Extra port capacity will help Poland import enough coal: gov’t official
A Polish deputy infrastructure minister has said that the country will be able to import enough coal for the winter, in part thanks to an increased capacity of its seaports.
Marek Gróbarczyk.PAP/Marcin Gadomski
Marek Gróbarczyk made the declaration in a media interview on Tuesday, Polish state news agency PAP reported.
He added: “Non-coal docks have been turned into coal docks.”
Poland’s Prime Minister Mateusz Morawiecki has ordered two state companies, PGE and Węglokoks, to import 4.5 million tonnes of coal for Polish households by the end of October, the PAP news agency reported.
Lawmakers in the Polish Sejm lower house last month voted overwhelmingly to back a government plan to help households buy coal for heating in winter.
Under the bill, all families that use coal for home heating would be eligible for a one-off PLN 3,000 (EUR 630, USD 640) allowance to cover part of the cost.
New shipping canal near Russia to open on September 17
Gróbarczyk also said there was “a 99 percent certainty” that Poland would open a new waterway to the Baltic Sea, the so-called Vistula Spit Canal, „as scheduled, on September 17.”
Running through the Vistula Spit, the new canal is designed to allow ships to enter the Polish port of Elbląg without passing through the Strait of Baltiysk in Russia’s Kaliningrad region, according to officials.
Linking Elbląg with the Bay of Gdańsk on the Baltic Sea, the 23-kilometre-long, 5-metre-deep waterway will “help enhance Poland’s military as well as economic sovereignty,” the country’s conservative leader Jarosław Kaczyński has said.
Gróbarczyk has called the Vistula Spit Canal “a historic and groundbreaking project.”
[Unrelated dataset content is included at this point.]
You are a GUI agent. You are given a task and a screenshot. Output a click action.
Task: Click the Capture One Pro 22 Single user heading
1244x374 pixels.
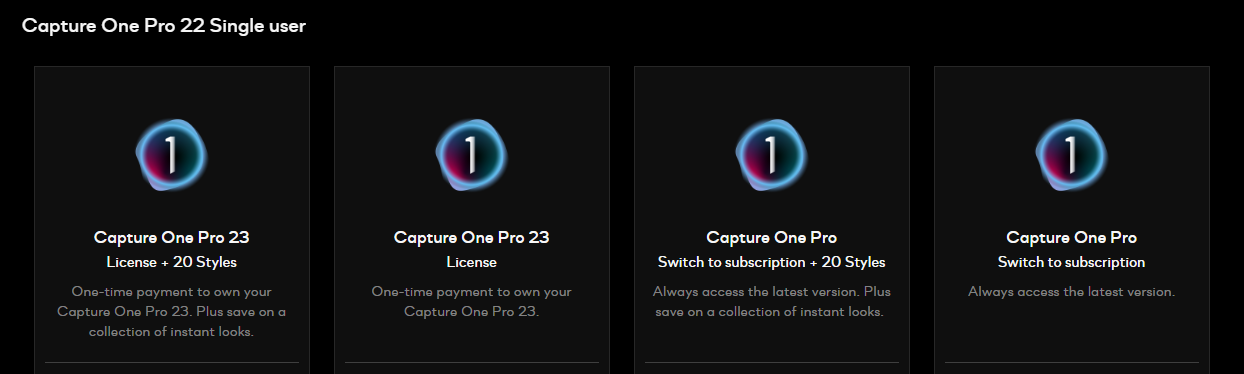click(164, 26)
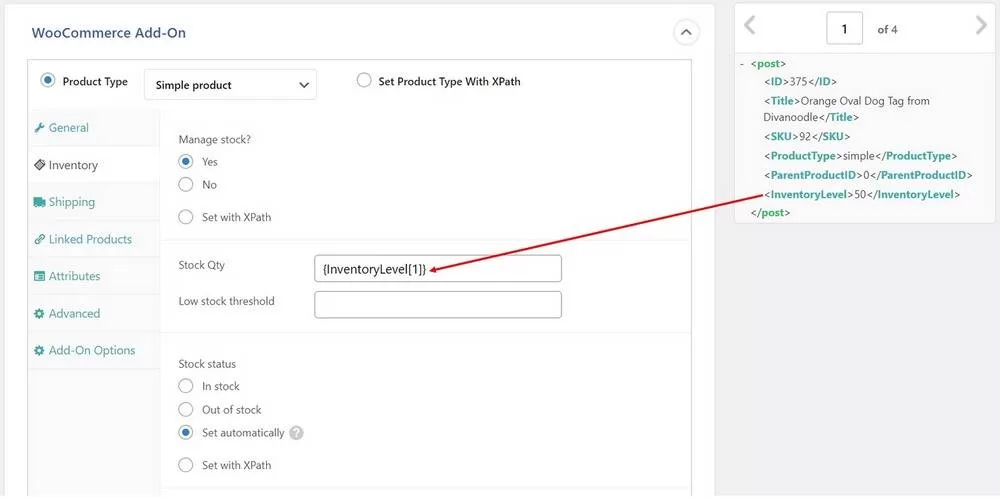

The planned date for its launch is symbolic; on September 17, 1939, Josef Stalin’s Soviet Union invaded Poland following a secret agreement with Adolf Hitler’s Nazi Germany.
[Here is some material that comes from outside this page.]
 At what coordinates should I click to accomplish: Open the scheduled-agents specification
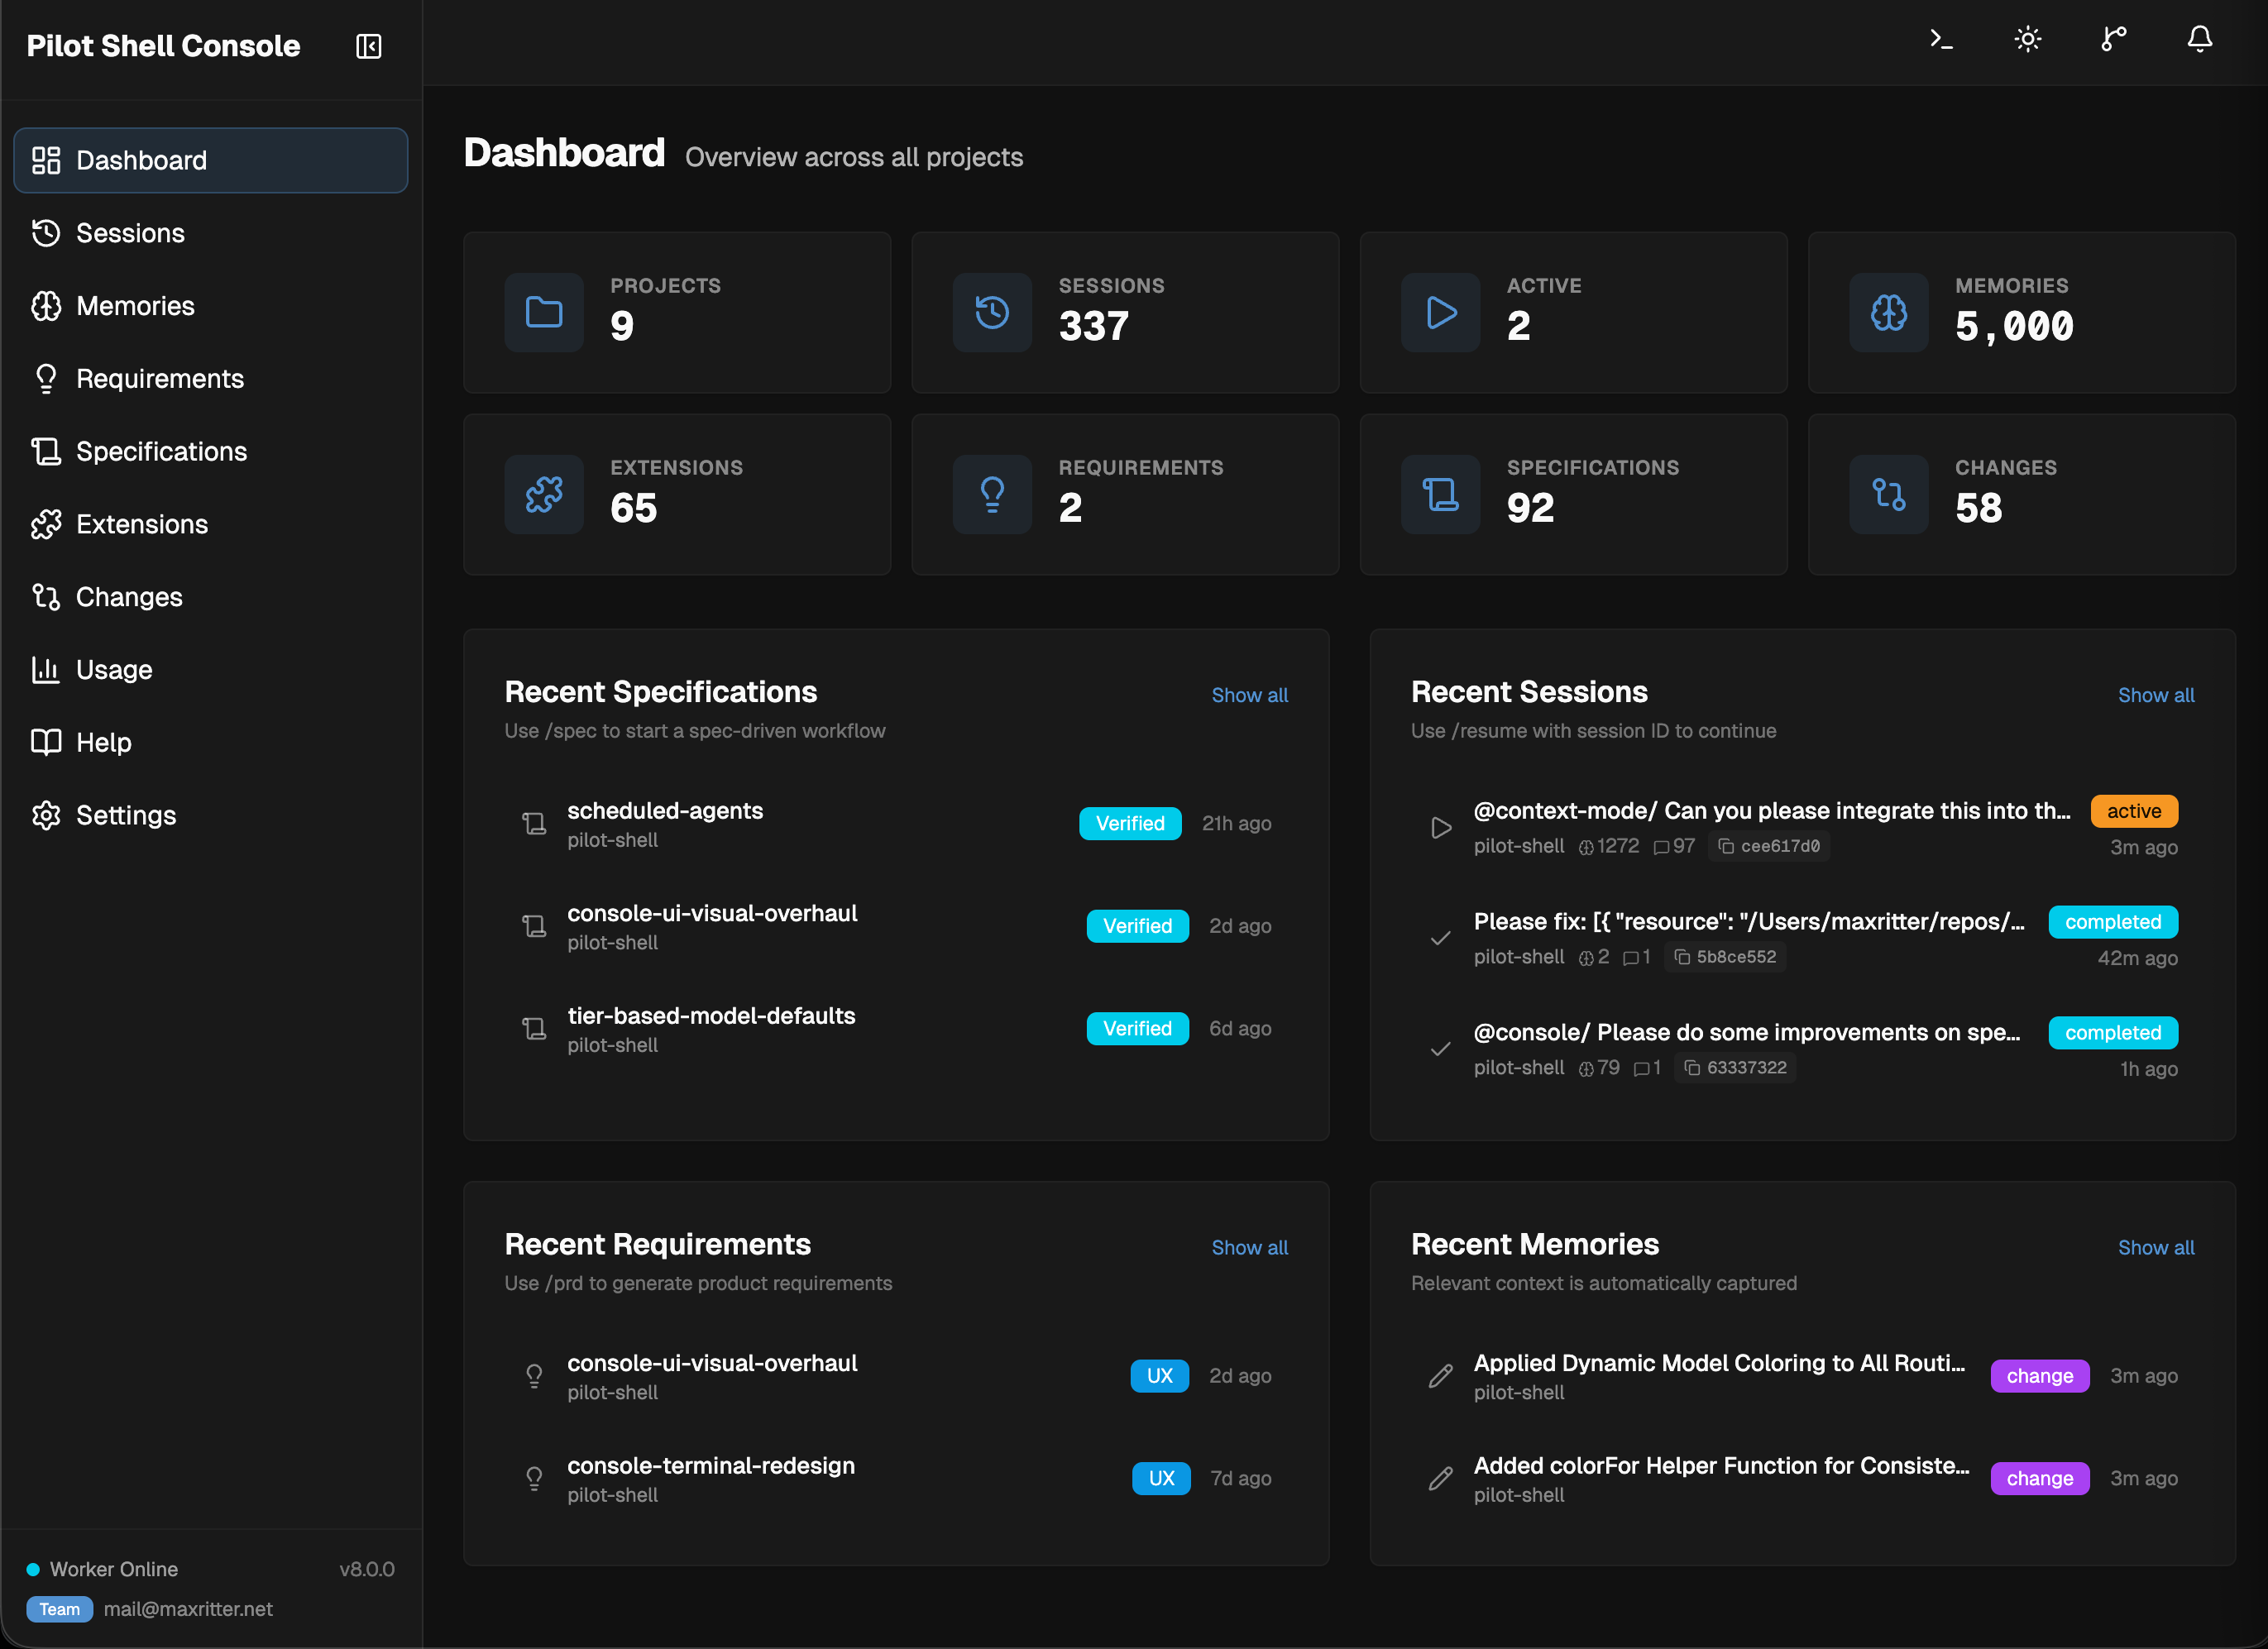coord(665,811)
Baltic Pipe to be launched on September 29
Gróbarczyk told Polish Radio that the Baltic Pipe, a new pipeline designed to bring natural gas to Poland from Norway through Denmark, would be launched on September 29.
He said the pipeline would eventually carry 10 billion cubic metres of gas per year.
Along with an LNG terminal in the northwestern city of Świnoujście and Poland’s own gas production, „this makes our country 100 percent energy secure,” Gróbarczyk added.
His remarks come as Europe grapples with an energy crisis caused by Russia’s invasion of Ukraine, the PAP news agency reported.
Tuesday is day 160 of the Russian invasion of Ukraine.